DA slams use of cops on MPs

The DA is challenging laws allowing police to forcibly remove parliamentarians from the chambers.

Economic Freedom Fighters leader Julius Malema along with MPs being escorted out of Parliament on 12 February 2015. Picture: Thomas Holder/EWN.

CAPE TOWN - The Democratic Alliance (DA)'s lawyer on Monday argued police shouldn't have been allowed to remove or arrest Members of Parliament (MPs) for things they said in Parliament.

The official opposition approached the Western Cape High Court to challenge legislation that allowed police to forcibly remove Economic Freedom Fighters (EFF) Members of Parliament (MP)s from the National Assembly chamber.

They were given the boot for disrupting President Jacob Zuma's State of the Nation Address in February.

Police, dressed in plain clothes, dragged out the EFF's parliamentary caucus after MPs repeatedly asked the president when he intended on repaying money spent on upgrading his private Nkandla homestead.

The DA argued in court on Monday that section 11 of the Privileges and Immunities of Parliament and Provincial Legislatures Act was constitutionally flawed.

The party said it violated privileges MPs had against arrest.

The DA says parliamentarians shouldn't be arrested for things they say, produce or submit in the national legislature.

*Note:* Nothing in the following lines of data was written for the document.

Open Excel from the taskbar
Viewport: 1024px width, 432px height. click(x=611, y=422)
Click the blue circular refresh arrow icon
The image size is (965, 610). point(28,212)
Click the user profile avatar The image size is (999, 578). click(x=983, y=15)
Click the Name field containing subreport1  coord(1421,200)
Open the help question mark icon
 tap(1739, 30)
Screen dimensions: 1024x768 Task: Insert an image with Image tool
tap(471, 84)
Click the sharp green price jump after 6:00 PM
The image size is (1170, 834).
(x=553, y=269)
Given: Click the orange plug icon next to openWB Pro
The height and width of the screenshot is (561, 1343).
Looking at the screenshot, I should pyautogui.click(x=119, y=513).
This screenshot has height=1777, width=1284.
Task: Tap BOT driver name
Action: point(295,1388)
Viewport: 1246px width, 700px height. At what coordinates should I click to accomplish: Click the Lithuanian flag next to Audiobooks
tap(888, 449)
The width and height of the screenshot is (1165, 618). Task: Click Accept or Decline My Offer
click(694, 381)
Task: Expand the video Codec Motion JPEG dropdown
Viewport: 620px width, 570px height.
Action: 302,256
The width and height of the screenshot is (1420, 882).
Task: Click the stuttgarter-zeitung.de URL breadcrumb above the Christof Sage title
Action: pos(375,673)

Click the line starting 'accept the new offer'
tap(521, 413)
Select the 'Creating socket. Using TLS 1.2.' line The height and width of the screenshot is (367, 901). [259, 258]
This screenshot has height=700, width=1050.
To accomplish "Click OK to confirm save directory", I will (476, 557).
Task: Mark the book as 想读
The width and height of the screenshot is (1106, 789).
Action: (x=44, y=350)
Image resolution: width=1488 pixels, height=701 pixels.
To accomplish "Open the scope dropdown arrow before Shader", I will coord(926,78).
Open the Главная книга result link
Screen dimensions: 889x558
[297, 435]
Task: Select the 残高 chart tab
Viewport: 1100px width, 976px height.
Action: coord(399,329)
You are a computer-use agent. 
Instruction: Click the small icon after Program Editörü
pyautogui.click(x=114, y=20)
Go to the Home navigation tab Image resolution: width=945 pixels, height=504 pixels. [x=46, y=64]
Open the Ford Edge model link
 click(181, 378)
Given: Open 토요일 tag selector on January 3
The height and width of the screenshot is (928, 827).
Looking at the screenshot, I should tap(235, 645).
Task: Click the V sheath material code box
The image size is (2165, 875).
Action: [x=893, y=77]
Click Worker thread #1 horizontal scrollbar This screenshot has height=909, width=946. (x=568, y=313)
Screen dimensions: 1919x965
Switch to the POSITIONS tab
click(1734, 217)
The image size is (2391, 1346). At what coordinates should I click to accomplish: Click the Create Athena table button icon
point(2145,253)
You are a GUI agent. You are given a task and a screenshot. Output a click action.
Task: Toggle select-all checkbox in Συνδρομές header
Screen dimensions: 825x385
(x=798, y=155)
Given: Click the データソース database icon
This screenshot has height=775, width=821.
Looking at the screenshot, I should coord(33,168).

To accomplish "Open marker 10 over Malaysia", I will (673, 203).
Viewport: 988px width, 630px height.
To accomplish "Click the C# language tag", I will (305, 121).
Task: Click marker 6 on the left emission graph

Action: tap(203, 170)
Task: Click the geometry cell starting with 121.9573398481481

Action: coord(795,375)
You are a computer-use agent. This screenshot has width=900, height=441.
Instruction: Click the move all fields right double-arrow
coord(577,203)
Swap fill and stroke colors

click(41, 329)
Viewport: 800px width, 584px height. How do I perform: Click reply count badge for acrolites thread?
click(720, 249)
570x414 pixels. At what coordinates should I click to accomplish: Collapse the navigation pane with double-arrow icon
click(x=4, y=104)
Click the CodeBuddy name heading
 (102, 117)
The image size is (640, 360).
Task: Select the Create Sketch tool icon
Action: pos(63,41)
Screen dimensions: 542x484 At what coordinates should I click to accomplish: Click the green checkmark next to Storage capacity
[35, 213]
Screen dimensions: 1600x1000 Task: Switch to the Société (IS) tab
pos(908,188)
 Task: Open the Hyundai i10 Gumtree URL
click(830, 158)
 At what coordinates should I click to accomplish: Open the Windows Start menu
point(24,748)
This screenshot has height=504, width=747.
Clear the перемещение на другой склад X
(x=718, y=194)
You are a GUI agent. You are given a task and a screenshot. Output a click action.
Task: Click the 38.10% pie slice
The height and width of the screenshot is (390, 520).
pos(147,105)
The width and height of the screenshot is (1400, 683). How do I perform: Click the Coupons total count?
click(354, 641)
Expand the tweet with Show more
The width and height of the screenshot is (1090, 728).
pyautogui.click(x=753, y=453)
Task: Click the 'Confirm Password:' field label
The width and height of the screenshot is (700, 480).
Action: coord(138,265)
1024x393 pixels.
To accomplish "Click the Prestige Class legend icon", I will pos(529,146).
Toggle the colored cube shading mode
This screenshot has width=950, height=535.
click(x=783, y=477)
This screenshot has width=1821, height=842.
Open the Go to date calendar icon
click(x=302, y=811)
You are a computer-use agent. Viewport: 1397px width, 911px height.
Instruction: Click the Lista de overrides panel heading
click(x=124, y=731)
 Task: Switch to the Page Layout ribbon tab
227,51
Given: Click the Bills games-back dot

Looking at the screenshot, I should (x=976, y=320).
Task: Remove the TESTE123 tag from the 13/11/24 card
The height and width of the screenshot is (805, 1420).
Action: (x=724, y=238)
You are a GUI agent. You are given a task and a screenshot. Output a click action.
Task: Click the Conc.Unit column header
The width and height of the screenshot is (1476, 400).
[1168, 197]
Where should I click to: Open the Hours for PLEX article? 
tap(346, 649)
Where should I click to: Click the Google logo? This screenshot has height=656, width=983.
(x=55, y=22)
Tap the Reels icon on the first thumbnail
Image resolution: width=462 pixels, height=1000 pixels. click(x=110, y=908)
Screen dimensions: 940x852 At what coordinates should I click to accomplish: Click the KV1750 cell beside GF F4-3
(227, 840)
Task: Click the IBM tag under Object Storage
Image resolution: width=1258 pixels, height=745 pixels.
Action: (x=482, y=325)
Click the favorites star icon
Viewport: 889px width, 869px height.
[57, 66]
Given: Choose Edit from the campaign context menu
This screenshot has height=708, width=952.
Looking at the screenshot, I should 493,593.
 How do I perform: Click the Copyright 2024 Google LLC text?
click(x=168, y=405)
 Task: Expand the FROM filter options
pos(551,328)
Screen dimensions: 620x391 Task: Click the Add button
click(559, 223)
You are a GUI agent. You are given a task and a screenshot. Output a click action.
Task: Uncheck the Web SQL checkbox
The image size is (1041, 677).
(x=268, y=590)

Advocate Sean Rosenberg, acting on behalf of the DA, told the Cape Town court calling security personnel to remove elected representatives can only send a message that the executive is able and willing to use force to resolve political disputes.

Parliament's lawyer argued that the National Assembly speaker was empowered to call in security services if the disturbance warranted such action.